DATA SUPPLIED:
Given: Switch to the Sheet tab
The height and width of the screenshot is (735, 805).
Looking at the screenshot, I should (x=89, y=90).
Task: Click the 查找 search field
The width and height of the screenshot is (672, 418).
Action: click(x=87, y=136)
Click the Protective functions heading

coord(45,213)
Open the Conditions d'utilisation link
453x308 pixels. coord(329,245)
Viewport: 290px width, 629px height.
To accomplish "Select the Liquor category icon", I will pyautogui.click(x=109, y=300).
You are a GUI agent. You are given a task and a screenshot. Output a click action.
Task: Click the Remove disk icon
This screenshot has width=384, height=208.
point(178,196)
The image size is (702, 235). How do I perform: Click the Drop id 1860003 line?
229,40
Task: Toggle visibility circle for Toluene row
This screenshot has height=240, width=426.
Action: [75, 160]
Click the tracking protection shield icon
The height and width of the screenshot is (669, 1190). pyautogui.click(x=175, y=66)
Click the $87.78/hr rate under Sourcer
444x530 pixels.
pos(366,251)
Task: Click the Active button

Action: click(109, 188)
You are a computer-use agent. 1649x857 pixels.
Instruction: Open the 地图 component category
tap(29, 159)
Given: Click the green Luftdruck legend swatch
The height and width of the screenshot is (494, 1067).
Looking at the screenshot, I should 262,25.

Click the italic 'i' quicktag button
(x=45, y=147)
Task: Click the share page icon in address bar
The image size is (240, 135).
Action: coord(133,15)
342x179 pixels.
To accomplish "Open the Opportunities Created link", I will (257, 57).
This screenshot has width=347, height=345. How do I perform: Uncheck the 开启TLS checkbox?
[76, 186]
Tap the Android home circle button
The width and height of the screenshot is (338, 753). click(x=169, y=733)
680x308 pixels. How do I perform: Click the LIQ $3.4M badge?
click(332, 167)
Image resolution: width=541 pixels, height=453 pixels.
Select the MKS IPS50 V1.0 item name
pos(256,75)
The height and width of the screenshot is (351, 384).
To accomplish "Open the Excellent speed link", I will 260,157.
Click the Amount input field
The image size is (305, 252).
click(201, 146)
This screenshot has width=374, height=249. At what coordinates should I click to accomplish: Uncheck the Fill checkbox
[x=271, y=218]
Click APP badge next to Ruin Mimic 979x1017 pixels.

EXERCISE PROMPT:
Looking at the entries above, count each line that includes the string "field" and give only the total.

FINAL ANSWER:
2